# [GOAL]
Could you rewrite the data from the very beginning through the line containing "will [x=183, y=99].", substituting "screen capture" for every "screenshot" and leaving everything else unchanged?

# [TASK INPUT]
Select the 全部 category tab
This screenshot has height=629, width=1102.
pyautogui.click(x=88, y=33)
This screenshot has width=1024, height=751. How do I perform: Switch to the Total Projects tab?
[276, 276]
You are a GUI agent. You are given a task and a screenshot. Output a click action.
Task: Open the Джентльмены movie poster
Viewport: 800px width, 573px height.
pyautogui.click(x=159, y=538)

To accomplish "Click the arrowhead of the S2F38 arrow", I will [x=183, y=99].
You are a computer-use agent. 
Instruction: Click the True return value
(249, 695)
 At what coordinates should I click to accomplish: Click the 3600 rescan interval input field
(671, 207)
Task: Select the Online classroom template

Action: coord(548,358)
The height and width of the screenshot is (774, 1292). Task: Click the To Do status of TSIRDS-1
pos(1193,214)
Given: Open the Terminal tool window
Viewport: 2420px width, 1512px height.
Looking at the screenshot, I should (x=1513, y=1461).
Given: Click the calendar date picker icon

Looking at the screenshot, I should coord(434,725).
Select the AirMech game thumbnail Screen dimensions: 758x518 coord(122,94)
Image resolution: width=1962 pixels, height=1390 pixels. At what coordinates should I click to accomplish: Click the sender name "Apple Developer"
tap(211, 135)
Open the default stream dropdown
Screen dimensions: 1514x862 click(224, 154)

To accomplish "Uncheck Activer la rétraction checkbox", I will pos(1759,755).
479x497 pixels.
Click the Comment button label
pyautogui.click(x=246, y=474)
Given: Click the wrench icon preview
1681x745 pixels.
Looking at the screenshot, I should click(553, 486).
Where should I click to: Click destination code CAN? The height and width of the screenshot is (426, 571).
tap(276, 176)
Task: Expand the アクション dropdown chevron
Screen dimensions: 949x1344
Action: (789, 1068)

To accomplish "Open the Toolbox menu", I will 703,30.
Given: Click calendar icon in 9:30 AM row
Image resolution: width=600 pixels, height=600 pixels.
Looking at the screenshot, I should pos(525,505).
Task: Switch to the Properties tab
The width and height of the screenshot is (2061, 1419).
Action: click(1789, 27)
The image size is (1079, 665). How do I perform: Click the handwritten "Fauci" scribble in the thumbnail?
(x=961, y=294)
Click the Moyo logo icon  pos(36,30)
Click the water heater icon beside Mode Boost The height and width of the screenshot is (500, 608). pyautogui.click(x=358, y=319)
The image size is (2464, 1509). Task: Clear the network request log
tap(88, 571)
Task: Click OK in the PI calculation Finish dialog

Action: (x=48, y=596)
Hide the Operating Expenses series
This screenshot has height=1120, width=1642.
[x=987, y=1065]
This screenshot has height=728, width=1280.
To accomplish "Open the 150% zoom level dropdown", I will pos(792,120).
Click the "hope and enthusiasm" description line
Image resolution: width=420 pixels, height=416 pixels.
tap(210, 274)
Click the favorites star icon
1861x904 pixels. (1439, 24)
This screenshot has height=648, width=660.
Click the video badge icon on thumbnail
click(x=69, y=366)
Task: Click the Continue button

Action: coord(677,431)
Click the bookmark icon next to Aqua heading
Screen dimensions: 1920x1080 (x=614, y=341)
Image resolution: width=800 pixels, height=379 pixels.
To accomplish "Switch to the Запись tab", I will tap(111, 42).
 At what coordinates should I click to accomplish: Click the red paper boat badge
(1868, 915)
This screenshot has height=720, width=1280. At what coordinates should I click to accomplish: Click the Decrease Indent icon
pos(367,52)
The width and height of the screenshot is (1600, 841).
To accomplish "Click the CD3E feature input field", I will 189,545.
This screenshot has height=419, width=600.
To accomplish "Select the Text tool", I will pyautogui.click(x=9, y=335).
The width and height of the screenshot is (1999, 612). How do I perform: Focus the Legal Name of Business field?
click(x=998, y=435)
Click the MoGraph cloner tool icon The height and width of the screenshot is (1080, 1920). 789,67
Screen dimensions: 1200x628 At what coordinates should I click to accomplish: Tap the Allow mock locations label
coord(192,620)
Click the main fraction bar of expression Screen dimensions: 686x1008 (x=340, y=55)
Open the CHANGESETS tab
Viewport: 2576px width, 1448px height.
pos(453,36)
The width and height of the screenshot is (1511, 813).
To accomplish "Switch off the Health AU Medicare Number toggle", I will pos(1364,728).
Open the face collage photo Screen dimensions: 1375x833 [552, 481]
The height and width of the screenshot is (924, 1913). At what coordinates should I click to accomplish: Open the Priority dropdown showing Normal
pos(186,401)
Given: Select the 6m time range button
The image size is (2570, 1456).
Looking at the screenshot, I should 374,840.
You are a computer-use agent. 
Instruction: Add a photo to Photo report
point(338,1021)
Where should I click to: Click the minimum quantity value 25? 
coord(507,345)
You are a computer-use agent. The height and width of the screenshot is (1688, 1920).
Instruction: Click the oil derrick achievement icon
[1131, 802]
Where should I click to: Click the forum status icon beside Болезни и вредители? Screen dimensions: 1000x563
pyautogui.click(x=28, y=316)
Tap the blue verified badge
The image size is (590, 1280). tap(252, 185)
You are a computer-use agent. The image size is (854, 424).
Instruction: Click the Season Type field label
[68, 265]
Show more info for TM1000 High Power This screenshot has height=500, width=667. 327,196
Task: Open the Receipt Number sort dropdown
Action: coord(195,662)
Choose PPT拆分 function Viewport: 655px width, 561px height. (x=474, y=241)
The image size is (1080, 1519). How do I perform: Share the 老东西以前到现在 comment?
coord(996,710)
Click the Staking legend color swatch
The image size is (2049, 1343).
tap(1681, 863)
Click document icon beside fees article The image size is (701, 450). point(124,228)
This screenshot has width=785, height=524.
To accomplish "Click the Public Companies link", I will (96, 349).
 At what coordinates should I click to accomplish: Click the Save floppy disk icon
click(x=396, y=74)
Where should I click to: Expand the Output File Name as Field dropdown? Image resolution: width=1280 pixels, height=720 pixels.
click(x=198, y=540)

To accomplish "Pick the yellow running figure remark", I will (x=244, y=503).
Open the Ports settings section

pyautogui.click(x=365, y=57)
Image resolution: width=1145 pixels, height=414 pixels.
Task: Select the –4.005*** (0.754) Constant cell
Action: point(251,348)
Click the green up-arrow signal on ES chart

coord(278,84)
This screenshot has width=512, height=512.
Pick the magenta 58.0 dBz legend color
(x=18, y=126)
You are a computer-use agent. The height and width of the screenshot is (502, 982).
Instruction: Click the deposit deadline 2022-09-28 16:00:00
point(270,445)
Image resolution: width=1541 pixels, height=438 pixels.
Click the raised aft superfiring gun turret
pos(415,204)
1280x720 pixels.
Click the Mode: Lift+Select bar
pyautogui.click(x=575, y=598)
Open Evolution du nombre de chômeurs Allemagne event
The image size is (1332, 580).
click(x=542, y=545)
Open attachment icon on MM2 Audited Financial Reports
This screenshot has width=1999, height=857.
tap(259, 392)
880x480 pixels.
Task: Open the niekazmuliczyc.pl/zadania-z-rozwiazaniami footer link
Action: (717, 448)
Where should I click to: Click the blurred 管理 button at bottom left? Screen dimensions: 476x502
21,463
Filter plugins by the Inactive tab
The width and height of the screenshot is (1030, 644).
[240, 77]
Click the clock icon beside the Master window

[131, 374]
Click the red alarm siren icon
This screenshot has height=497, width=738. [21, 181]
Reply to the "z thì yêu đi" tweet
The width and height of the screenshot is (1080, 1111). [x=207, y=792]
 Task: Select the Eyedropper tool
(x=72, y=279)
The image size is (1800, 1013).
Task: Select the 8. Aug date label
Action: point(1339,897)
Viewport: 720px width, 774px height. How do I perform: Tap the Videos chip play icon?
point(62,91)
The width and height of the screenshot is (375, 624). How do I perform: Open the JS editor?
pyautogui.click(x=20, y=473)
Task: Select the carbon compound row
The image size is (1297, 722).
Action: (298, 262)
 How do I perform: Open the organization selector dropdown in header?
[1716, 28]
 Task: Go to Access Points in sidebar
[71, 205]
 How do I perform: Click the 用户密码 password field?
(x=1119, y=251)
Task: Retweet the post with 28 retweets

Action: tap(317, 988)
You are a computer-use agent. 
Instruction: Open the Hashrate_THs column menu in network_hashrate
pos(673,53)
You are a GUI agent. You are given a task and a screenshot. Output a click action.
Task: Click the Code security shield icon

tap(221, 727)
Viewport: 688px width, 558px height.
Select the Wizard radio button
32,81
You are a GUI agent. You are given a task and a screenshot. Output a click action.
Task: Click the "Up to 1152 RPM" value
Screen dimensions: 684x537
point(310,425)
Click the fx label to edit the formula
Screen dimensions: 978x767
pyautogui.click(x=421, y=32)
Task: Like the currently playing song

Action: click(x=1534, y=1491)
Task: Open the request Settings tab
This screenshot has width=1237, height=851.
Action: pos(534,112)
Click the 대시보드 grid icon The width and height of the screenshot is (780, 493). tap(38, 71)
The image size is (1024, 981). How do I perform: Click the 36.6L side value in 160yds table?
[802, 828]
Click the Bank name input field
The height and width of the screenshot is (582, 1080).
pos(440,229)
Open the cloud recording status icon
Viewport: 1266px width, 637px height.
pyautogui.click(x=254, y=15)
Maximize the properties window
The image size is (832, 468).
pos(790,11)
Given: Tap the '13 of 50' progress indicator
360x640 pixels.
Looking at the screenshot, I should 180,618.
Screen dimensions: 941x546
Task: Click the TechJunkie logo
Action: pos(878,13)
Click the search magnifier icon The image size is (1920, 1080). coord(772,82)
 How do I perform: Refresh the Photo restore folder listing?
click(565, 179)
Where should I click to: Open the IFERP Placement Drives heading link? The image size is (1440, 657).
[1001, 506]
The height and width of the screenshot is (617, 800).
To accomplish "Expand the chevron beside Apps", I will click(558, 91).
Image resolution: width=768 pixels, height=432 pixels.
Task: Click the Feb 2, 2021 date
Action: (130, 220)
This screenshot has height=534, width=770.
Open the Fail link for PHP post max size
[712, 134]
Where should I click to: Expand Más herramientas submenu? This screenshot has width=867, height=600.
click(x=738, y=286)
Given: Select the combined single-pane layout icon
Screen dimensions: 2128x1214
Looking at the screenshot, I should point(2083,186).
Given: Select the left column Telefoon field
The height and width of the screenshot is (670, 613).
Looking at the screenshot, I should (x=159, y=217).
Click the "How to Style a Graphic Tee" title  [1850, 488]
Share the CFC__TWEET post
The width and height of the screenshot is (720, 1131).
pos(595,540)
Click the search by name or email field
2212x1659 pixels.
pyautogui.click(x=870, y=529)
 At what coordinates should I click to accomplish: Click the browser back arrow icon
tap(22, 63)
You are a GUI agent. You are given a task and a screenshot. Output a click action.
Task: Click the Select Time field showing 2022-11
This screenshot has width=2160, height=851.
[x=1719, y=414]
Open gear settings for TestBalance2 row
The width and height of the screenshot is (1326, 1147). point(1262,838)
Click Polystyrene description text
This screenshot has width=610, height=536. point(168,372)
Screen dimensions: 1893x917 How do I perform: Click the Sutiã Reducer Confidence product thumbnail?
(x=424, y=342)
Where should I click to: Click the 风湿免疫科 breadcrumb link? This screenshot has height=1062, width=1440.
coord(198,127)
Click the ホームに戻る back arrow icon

# [EXERCISE SOLUTION]
Select the 全部 category tab
This screen capture has height=629, width=1102.
pyautogui.click(x=88, y=33)
This screen capture has width=1024, height=751. How do I perform: Switch to the Total Projects tab?
[276, 276]
You are a GUI agent. You are given a task and a screen capture. Output a click action.
Task: Open the Джентльмены movie poster
Viewport: 800px width, 573px height.
pyautogui.click(x=159, y=538)

To accomplish "Click the arrowhead of the S2F38 arrow", I will [x=183, y=99].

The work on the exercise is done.